— WRITTEN EXERCISE A —
In the film review below, echo the passage starting at "If you missed" and ending at "more recent films.", reproducing it word for word.

— PAGE TEXT —
○ ○ ○ ○ ○ ○ ○
In And out they go; one weekers with scarcely the time to review them, let alone redress. Past week has included a new and greater Uncle film. In fact it isn't as good as two earlier ones that come readily to mind, but it does have its consolations. Not least is Lola Albright, at 33 still one of America's great neglected actresses. Not that she loses an opportunity when thrown her way. Winner of the Best Actress award at the Berlin Film Festival in 1966 for Lord Love a Duck, she was also the Star of Alexander Singer's A Cold Wind in August, alas a masterpiece that didn't get beyond Walter Street. Lola (breaking union rules?) was in Peyton Place for a while recently (New Zealand time), and filled out some of the better footage of The Way West. Also crossing swords with Messrs. Solo and Kuryakin was Bradford Dillman (Compulsion) and, looking as though she will replace Julie Haris, Carol Lynley (Blue Jeans). Apart from this, routine stuff.

Hitchcock's Harry

If you missed the revival of Alfred Hitchcock's The Trouble With Harry (1955) you should not be forgiven. One of Hitchcock's least successful films at the box-office (which is saying a lot), it is also one of his directorial chef d'oeuvres. Seemingly ignored by most, we have it on reasonable authority that it is Hitchcock's favourite film. And well he might. Extremely austere in his films, this is Hitchcock's only comedie noir, a welcome relief to those disillusioned by his more recent films.
○ ○ ○ ○ ○ ○ ○
(Data listing)

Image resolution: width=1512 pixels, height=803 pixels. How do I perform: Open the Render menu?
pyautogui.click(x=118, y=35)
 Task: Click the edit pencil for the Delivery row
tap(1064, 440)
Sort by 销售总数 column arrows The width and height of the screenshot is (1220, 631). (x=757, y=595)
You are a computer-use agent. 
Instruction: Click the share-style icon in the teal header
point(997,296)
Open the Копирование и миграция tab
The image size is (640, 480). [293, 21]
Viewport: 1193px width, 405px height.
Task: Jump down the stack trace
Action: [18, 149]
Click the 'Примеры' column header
○ ○ ○ ○ ○ ○ ○
— WRITTEN EXERCISE B —
Identify each line in the records above that contains the string "Task", and copy those lines verbatim.

— OUTPUT A —
If you missed the revival of Alfred Hitchcock's The Trouble With Harry (1955) you should not be forgiven. One of Hitchcock's least successful films at the box-office (which is saying a lot), it is also one of his directorial chef d'oeuvres. Seemingly ignored by most, we have it on reasonable authority that it is Hitchcock's favourite film. And well he might. Extremely austere in his films, this is Hitchcock's only comedie noir, a welcome relief to those disillusioned by his more recent films.

— OUTPUT B —
 Task: Click the edit pencil for the Delivery row
Task: Jump down the stack trace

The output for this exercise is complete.